This critique is adapted from my review of the Off-Broadway production.
When a hit musical transfers from Off-Broadway to Broadway there is always the trepidation of whether it will succeed artistically and commercially. Fortunately, these fears are unwarranted for the captivating musical, The Band’s Visit, which reopened this month uptown. There is still the poetic charm and dreamy quality of the original production that does not sacrifice the show’s intimacy and warmth.
The musical centers on the Egyptian musicians of the Alexandria Ceremonial Police Orchestra who are invited by the Arabic Cultural Center an Israeli town. However, through a miscommunication, the group ends up in the wrong locale in the middle of the Israeli desert. With no bus service until the following day, the group ends up stranded in the sleepy town with little money and options. Thus begins the 24-hour odyssey of the Arab entertainers as they become warmly and enchantingly intertwined with the lives of some of the residents.
The show, based on the 2007 film of the same name, focuses on three ongoing vignettes between some members of the band and the Israeli citizens. They are poignantly portrayed, sometimes amusingly and at other moments with deep wistfulness. What comes forth is how much alike people are, no matter what their background and beliefs.
As he has demonstrated throughout his theatrical career, composer David Yazbeck’s score is inventive and full of surprises. There is no full-throttled production number like “Great Big Stuff” from Dirty Rotten Scoundrels or “Jeanette's Showbiz Number” from The Full Monty or “Tangled” from Woman on the Verge of a Nervous Breakdown.
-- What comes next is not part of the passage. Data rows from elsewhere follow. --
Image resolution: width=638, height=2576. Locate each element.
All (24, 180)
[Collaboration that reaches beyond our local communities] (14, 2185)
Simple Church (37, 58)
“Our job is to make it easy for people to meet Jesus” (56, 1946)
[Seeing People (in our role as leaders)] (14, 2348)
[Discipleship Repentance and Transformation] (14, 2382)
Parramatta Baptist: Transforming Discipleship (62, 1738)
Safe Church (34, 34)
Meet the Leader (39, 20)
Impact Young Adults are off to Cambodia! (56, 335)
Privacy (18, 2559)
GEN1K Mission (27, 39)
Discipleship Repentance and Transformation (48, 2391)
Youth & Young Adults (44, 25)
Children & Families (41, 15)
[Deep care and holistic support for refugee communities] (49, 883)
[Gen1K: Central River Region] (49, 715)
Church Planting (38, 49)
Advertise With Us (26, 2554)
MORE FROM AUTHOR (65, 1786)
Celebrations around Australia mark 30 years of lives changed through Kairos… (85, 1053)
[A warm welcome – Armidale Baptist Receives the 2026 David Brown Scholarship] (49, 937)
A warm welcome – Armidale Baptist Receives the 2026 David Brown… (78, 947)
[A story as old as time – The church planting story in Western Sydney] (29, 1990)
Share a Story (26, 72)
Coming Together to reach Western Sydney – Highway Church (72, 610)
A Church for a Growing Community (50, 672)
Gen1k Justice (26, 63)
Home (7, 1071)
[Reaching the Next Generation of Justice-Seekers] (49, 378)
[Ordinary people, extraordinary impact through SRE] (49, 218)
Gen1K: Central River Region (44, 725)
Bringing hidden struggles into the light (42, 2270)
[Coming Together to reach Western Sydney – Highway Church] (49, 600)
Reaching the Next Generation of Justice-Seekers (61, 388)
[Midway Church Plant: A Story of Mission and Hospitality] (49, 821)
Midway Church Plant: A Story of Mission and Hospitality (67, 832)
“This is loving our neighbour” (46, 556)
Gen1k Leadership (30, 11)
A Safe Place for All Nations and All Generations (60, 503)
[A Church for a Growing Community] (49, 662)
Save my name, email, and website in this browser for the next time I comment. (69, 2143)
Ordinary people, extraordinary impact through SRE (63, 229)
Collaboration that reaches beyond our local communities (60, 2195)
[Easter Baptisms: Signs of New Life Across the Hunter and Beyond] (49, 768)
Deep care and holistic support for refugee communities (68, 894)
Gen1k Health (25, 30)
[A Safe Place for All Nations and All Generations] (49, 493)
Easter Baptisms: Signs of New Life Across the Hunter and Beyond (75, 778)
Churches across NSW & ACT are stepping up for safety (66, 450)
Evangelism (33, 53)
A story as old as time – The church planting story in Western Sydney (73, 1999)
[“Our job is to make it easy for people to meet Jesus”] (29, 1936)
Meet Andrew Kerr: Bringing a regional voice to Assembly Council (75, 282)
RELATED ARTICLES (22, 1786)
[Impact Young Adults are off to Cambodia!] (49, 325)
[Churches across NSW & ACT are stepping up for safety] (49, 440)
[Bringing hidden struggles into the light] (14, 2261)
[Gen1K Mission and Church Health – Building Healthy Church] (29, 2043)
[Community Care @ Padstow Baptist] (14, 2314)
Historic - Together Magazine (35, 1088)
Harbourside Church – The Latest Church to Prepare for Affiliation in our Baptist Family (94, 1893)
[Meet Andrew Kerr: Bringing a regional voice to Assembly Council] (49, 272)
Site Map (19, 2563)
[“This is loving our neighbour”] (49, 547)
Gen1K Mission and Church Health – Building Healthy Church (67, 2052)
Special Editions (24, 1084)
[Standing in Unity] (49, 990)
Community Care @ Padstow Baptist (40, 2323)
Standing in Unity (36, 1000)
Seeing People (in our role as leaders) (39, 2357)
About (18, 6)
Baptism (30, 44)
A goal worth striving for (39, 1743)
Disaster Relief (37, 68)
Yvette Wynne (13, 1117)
The songs form a gratifying whole that come across as more heartfelt and revealing with influences of Arabic and Klezmer music from beginning to end.
The cast is led by Tony Shaloub as Tewfiq who, at first, appears as a gruff, autocratic leader of the police orchestra. As the play progresses and the actor begin interacting with the residents, especially the beautiful and alluring Dina, he subtly begins to change, becoming more reflective and reminiscent under the desert moon. While not endowed with the most dynamic vocal chords he, nonetheless, suitably conveys his plaintive yearnings and passionate longings. Katrina Lenk, an absolutely enchanting performer, has a lovely and seductive voice. She plays the shop owner, Dina, who is a resilient, no-nonsense Israeli. As with Tewiq, she initially comes across as dispassionate and tough. But as the magic of the day progresses the actress becomes more absorbing and reflective, delivering a nuanced, fuller portrayal of a woman stuck in time with little options open to her. John Cariani is a little too over-the-top as the husband Itzik, whose man-child antics cause a seemingly irreconcilable riff in his marriage. Ari’el Stachel comes across, initially, as a lumbering, boorish Casanova as the trumpeter Haled. Yet, as with the other characters in the play, the actor deftly sidesteps our introductory thoughts and develops into a more ingratiating and charming person.
Director David Cromer plays up, at first, the drama caused by the sudden confluence of the two disparate groups. But as the wariness quickly dissipates he brings into focus the relationships that slowly develop among the denizens of the small town and the traveling troubadours. It’s the stories that draw the audience into the rhythms and flow of the action on stage. This is an intimate piece of theater and Mr. Cromer, smartly, does not incorporate any unnecessary embellishments.
Scott Pask’s scenic design of an austere, unadorned, rotating structure in the center of the stage reminds us of both the plainness and stark nature of the resident’s lives and that life is a circle that continually revolves. Sometimes we have the option of getting off, but other times the choice may just be fleeting.
The Band’s Visit, a heartening and bewitching new musical.